Esto es lo que sucede con el criterio para cumplir con las condiciones para obtener ayuda del gobierno en casos de enfermedad prolongada o de personas que padecen algún tipo de limitación física o mental. Consciente de que es necesario ajustar el presupuesto, el gobierno de Starmer muestra sin embargo falta de sensibilidad con los afectados y una desconexión preocupante con 120 de sus diputados, inquietos ante las consecuencias de la austeridad entre sus electores y dispuestos a cuestionar a su líder, a quien acusan de arrogancia. Por su parte, Starmer aduce haber concentrado su energía en lidiar con la Casa Blanca, es decir, privilegiar las relaciones exteriores sobre la cuestión del bienestar.

La ira de los diputados laboristas se concentró en Morgan McSweeney, el jefe del personal en el número 10 de Downing Street.
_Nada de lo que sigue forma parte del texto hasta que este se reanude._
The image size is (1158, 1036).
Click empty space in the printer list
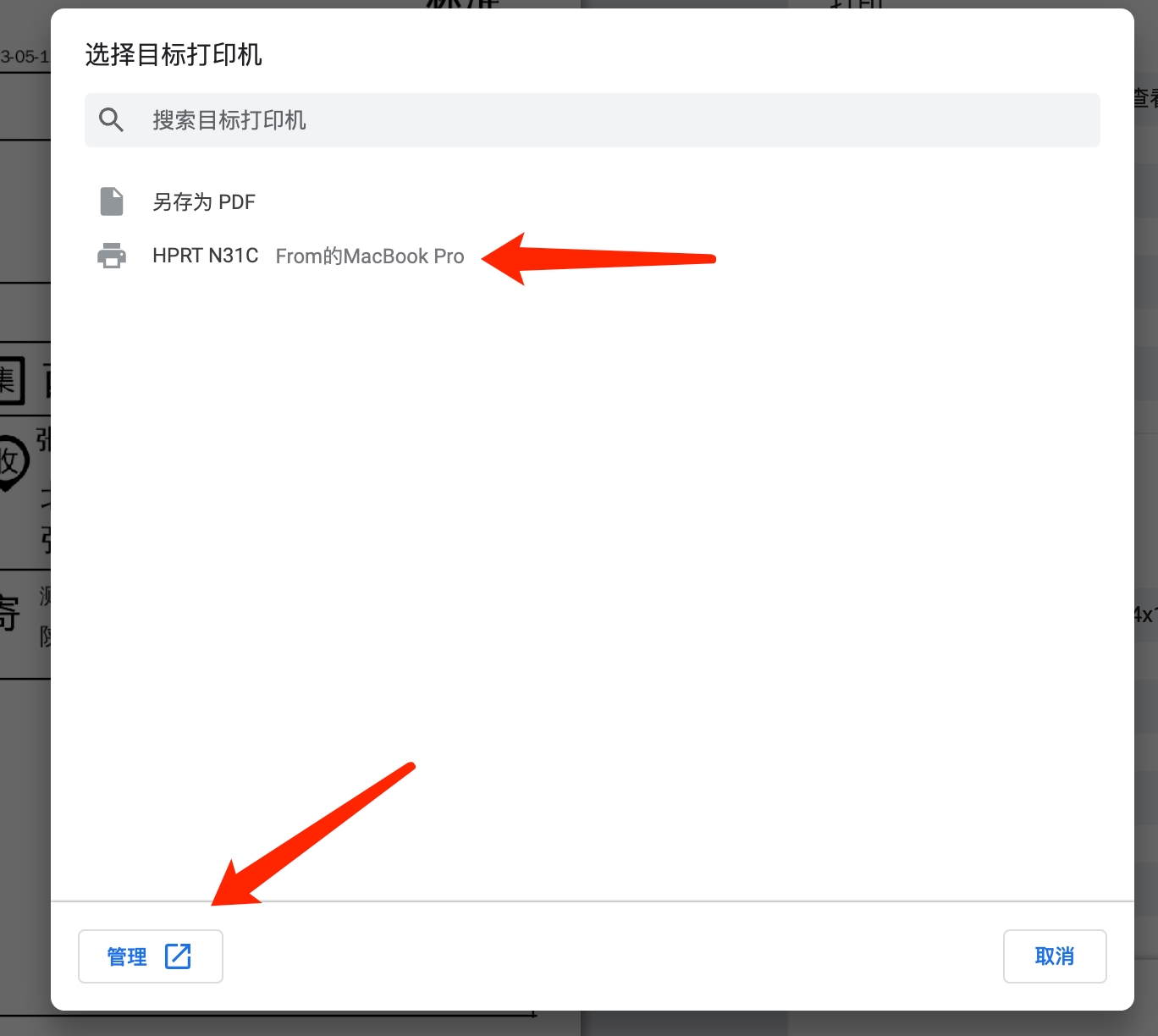coord(593,576)
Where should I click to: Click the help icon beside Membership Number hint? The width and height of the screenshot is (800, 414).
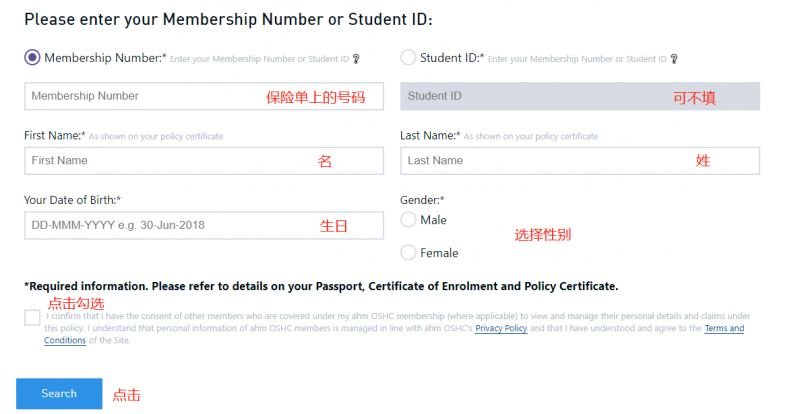click(x=356, y=59)
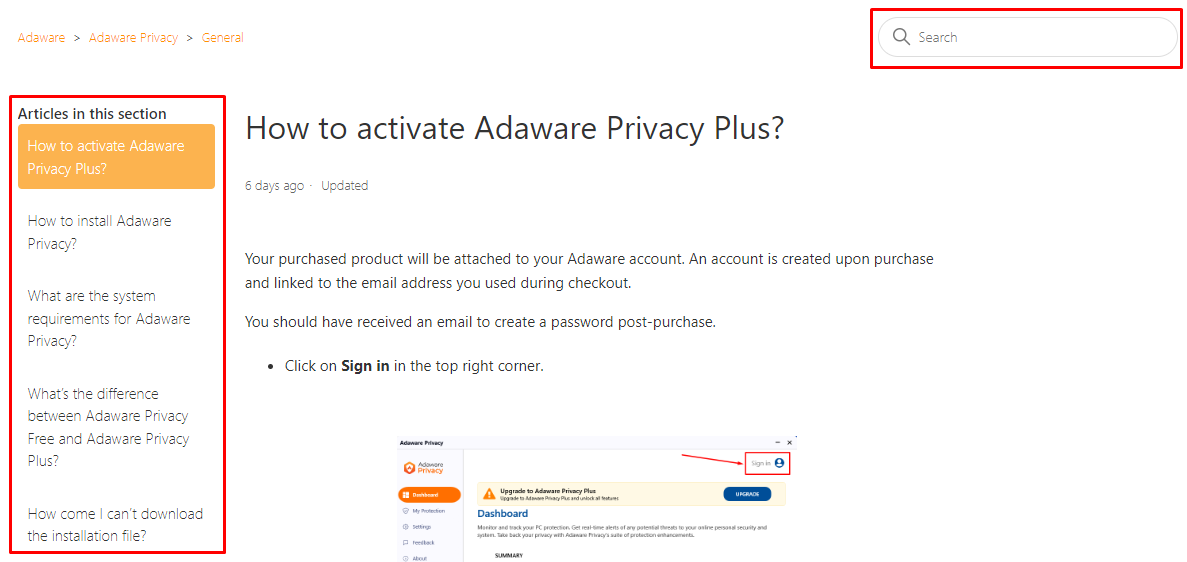The width and height of the screenshot is (1187, 562).
Task: Click the Feedback speech bubble icon
Action: pyautogui.click(x=406, y=542)
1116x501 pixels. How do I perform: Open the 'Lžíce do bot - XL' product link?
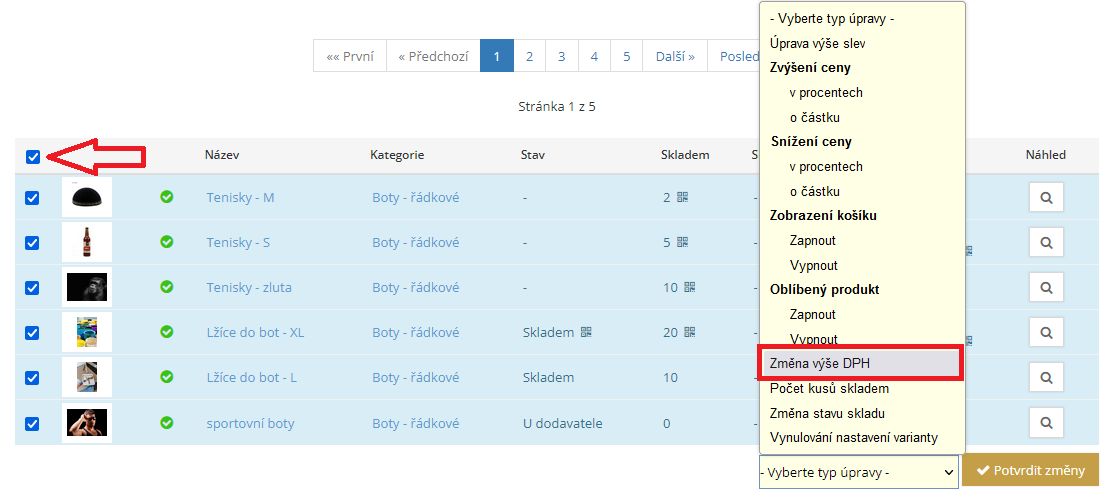tap(255, 332)
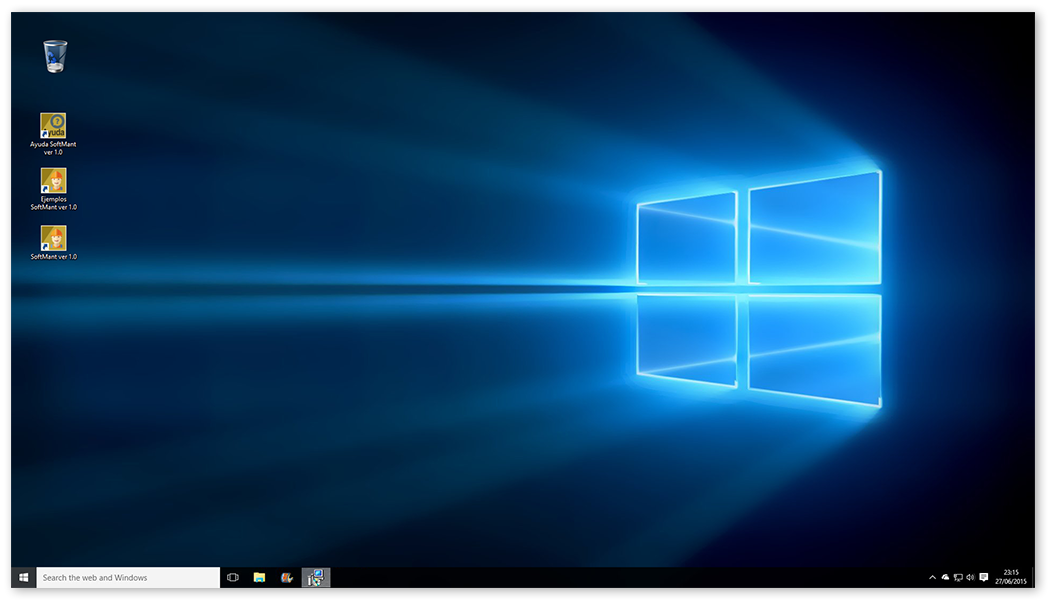Open the Recycle Bin desktop icon
Screen dimensions: 1052x604
[x=55, y=57]
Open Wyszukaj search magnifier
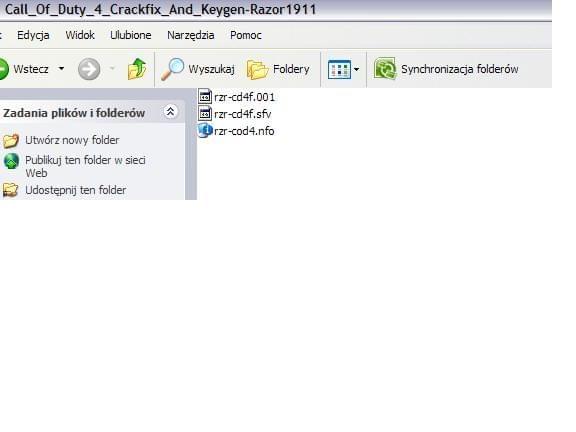The image size is (576, 432). click(173, 69)
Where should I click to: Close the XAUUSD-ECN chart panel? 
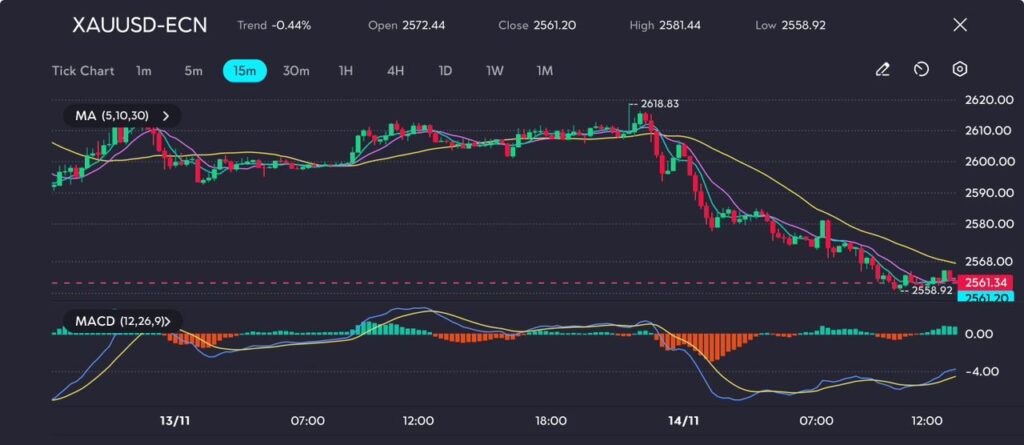pyautogui.click(x=960, y=25)
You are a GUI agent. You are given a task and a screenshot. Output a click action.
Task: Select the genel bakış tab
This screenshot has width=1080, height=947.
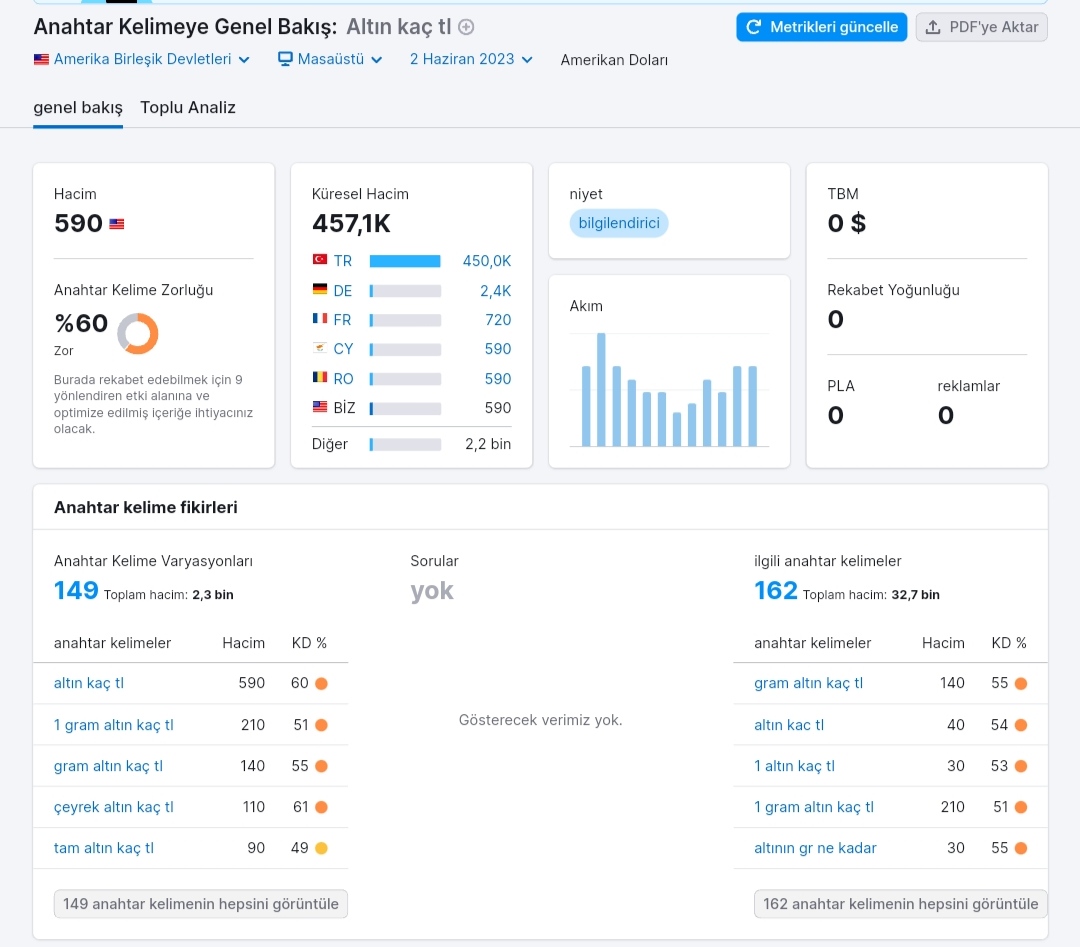[78, 107]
Se dice que McSweeney es quien ha dirigido el realineamiento del partido hacia la derecha. Para otros la rebelión amenaza vulnerar la mayoría parlamentaria debilitando con ello al partido.

Cualquier disminución de las seguridades del estado del bienestar será recibida negativamente. Es difícil limitar más la vida de los auténticamente desprotegidos y es tanto más difícil posibilitarla. Cada tribu exige lo suyo. Una encrucijada que definirá el mandato de Starmer.